Just how quickly do wines get ruined by heat?

Ask Dr Vinny

Hello there! I'm Dr. Vinifera, but you can call me Vinny. Ask me your toughest wine questions, from the fine points of etiquette to the science of winemaking. And don't worry, I'm no wine snob—you can also ask me those "dumb questions" you're too embarrased to ask your wine geek friends! I hope you find my answers educational, empowering and even amusing. And don't forget to check out my most asked questions and my full archives for all my Q&A classics.

Dear Dr. Vinny,

I have a question about heat affecting wine during shipping. I understand that you don’t want to ship wine in the middle of summer when it’s 100 degrees outside for fear that it will cook. However, if a day starts around 60 degrees, goes into the mid-80s for about 5 hours and then back down, is that enough time to damage wine? I guess my big question is—how long does it take wine to cook at what temperatures?

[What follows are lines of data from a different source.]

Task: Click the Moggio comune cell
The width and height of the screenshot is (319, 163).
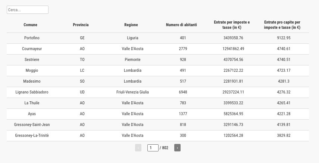Action: [32, 70]
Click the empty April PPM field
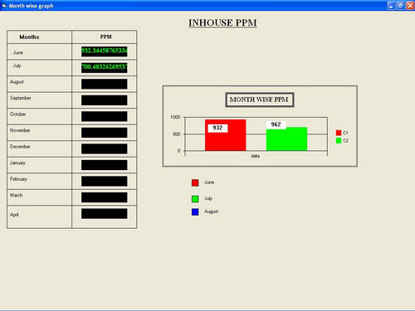415x311 pixels. click(105, 214)
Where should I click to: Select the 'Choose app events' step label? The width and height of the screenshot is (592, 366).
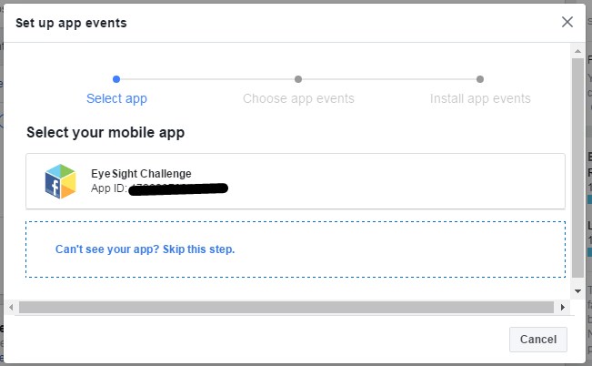(x=298, y=98)
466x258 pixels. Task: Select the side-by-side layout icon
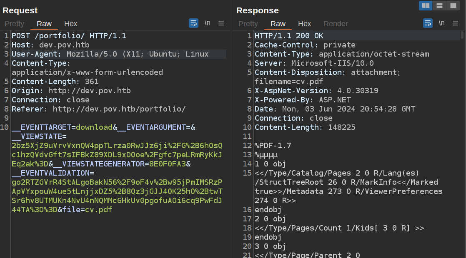426,6
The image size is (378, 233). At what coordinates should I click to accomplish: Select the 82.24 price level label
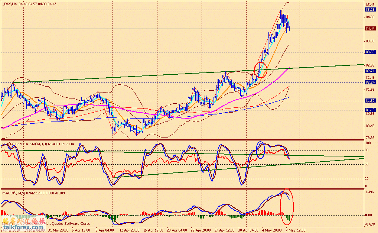(369, 82)
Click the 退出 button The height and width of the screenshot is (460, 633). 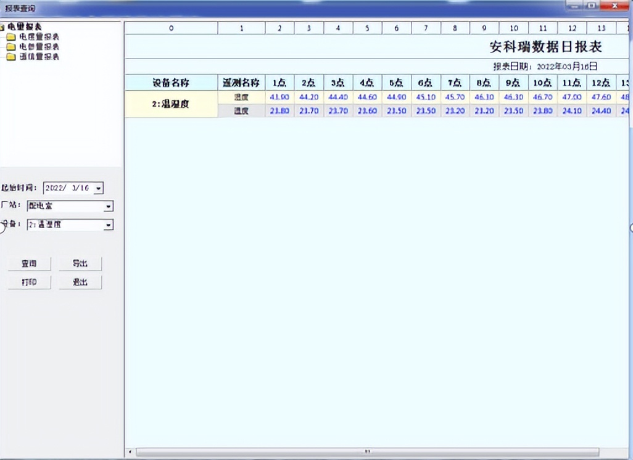coord(80,282)
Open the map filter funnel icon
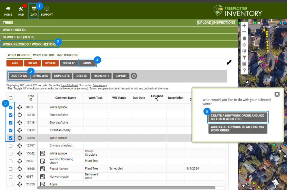Image resolution: width=287 pixels, height=190 pixels. coord(244,58)
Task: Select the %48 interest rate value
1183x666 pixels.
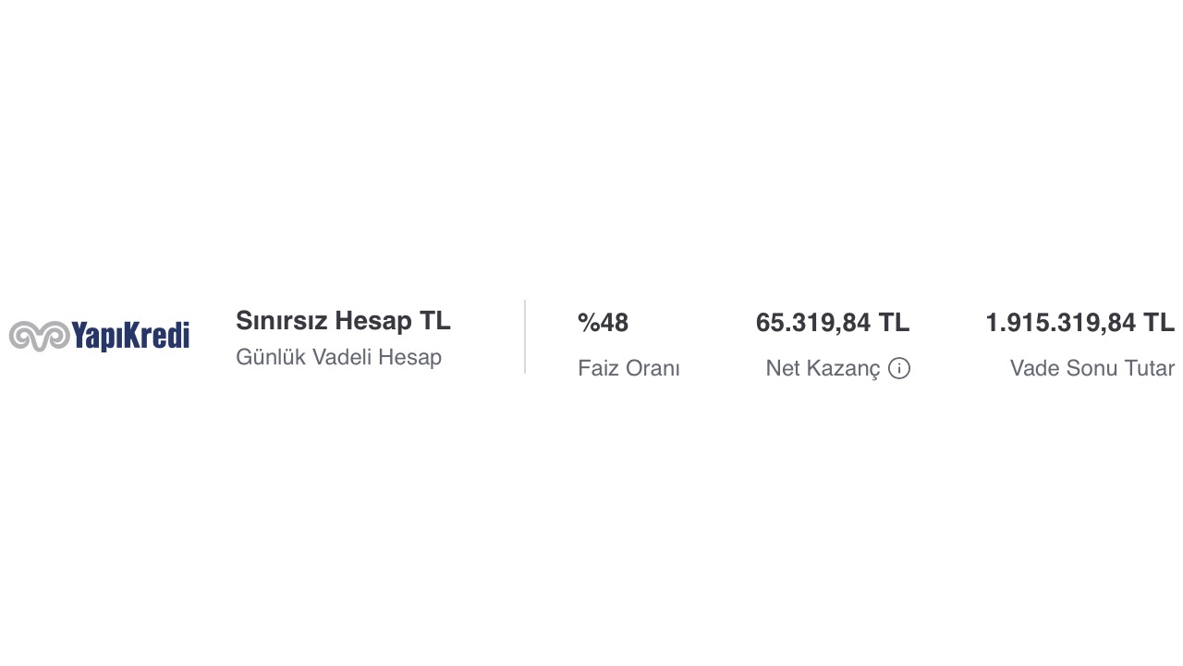Action: pyautogui.click(x=603, y=323)
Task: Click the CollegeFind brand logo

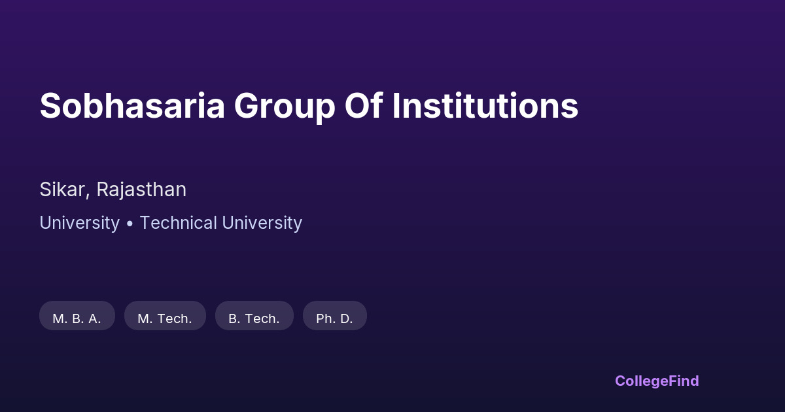Action: [657, 381]
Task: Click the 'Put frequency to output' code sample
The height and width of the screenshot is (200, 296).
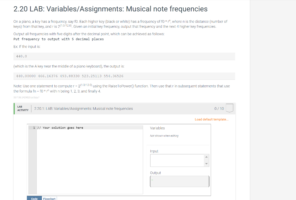Action: tap(59, 39)
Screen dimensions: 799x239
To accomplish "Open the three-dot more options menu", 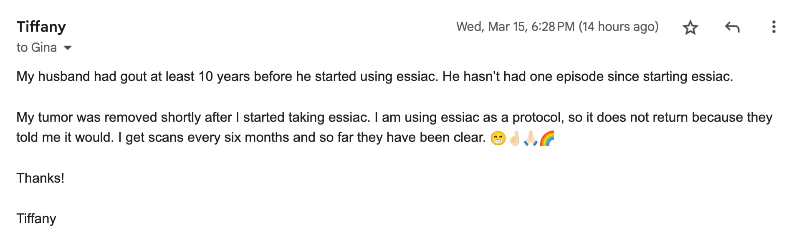I will click(774, 27).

—Mark F., Fort Worth, Texas

Dear Mark,

I wish there was a formula to tell you the exact tipping point where a wine is good one moment and cooked the next, but it’s not that simple. For starters, each wine is different—for example, an older wine is typically much more fragile than a younger one. Corks are each unique, and can react to similar conditions differently. There are also the factors of how well insulated the bottles are, how hot or cold they were to begin with, barometric pressure, and whether or not there was also exposure to UV rays or vibration.

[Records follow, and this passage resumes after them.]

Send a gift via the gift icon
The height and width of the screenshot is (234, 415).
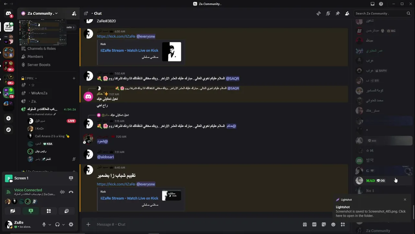tap(305, 224)
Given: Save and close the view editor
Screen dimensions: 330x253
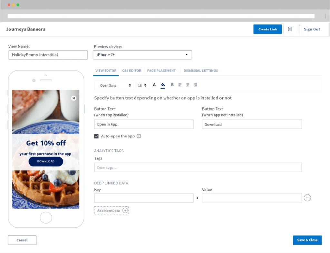Looking at the screenshot, I should 307,240.
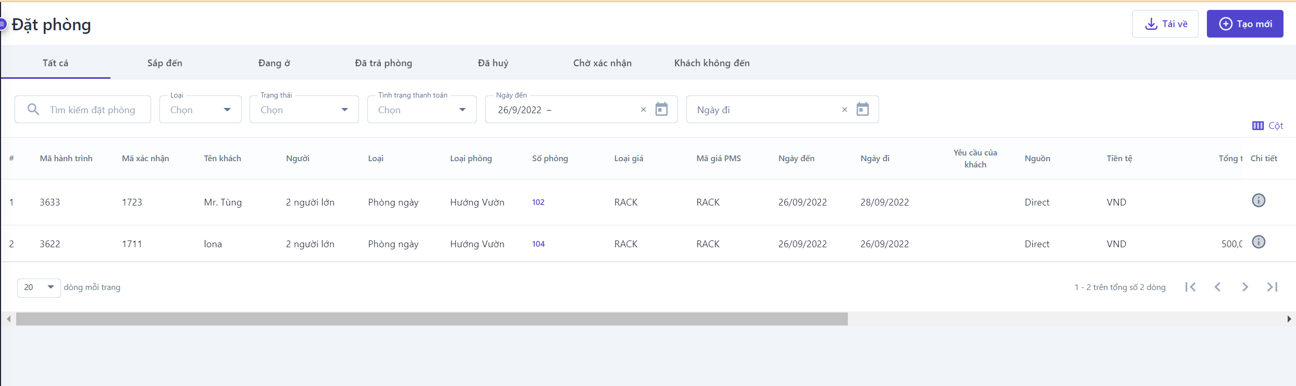This screenshot has height=386, width=1296.
Task: Click the Tạo mới button
Action: pos(1244,24)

Let me put it another way. Once I left a six-pack of the same wine in the trunk of my car for a few hours on a hot day similar to what you’ve described. Even though they were all exactly the same wine, some of the bottles were leaking by the time I got home, and when I opened them I could confirm the flavors were indeed cooked. Others didn’t show any sign of seepage, and I kept them in my cellar for years, where they aged beautifully.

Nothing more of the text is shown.